→ **Task directions**: Any picture in the data below should be skipped, while every line is repeated exactly.

→ **Records for this exercise**:
◆ ◆ ◆ ◆
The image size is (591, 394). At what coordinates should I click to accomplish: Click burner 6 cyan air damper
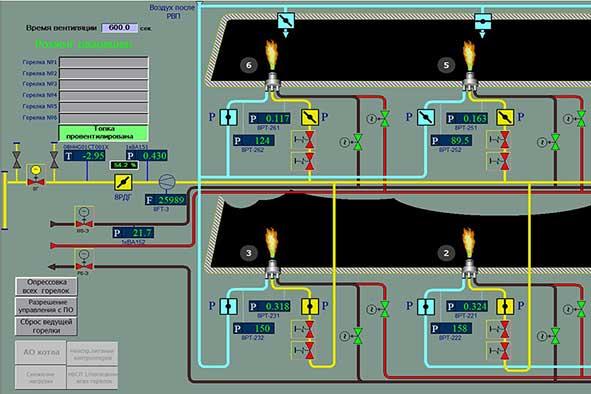tap(228, 118)
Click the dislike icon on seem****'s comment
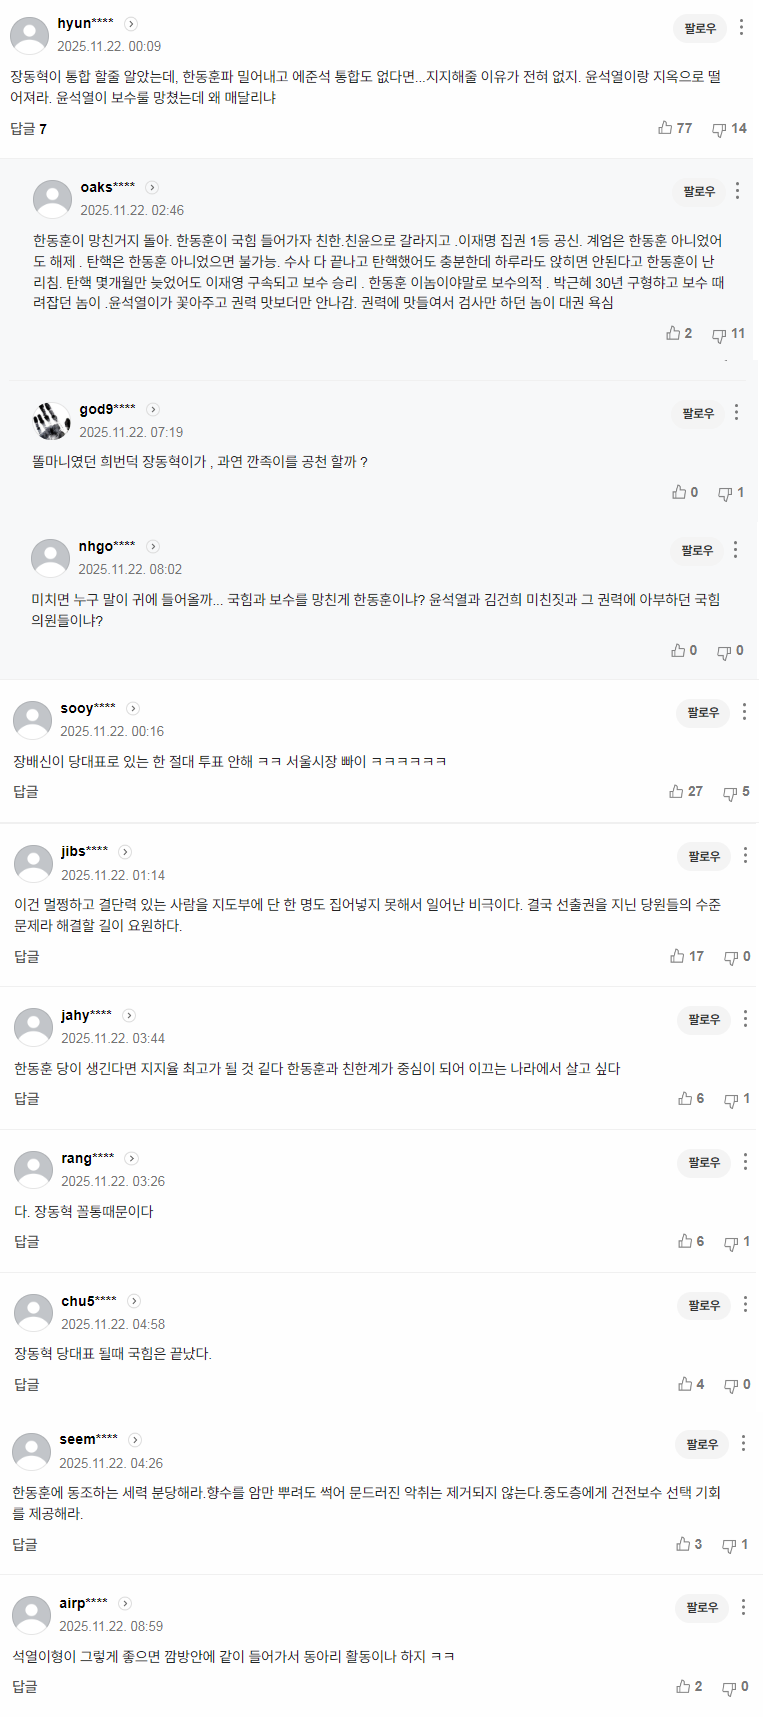This screenshot has width=763, height=1717. pos(728,1543)
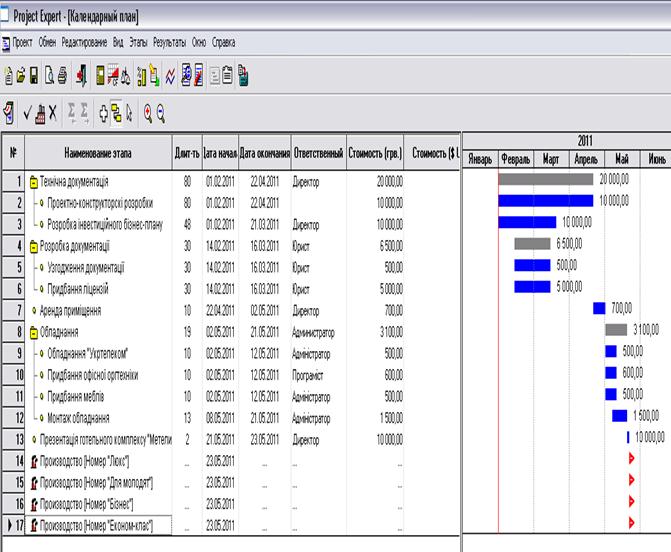Click the Save floppy disk toolbar icon

(34, 74)
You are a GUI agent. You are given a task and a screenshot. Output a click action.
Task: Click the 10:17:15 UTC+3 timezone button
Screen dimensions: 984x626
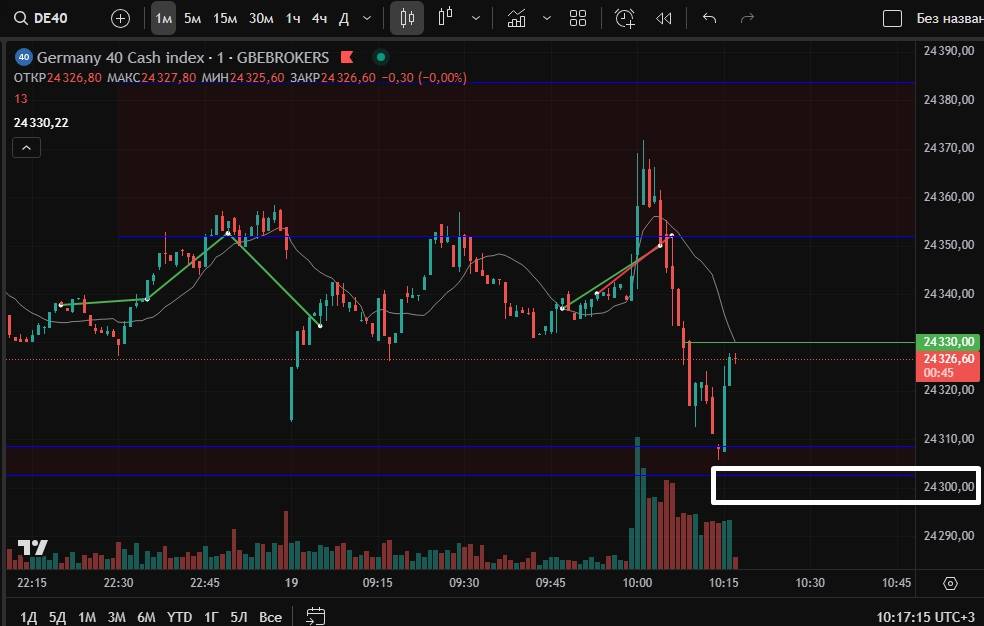pos(926,616)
◆ ◆ ◆ ◆
→ **Exercise solution**:
The image size is (591, 394). At what coordinates should I click to accomplish: Click burner 6 cyan air damper
tap(228, 118)
Click the dislike icon on seem****'s comment
This screenshot has width=763, height=1717. pos(728,1543)
Click the Save floppy disk toolbar icon

(34, 74)
You are a GUI agent. You are given a task and a screenshot. Output a click action.
Task: Click the 10:17:15 UTC+3 timezone button
Screen dimensions: 984x626
pos(926,616)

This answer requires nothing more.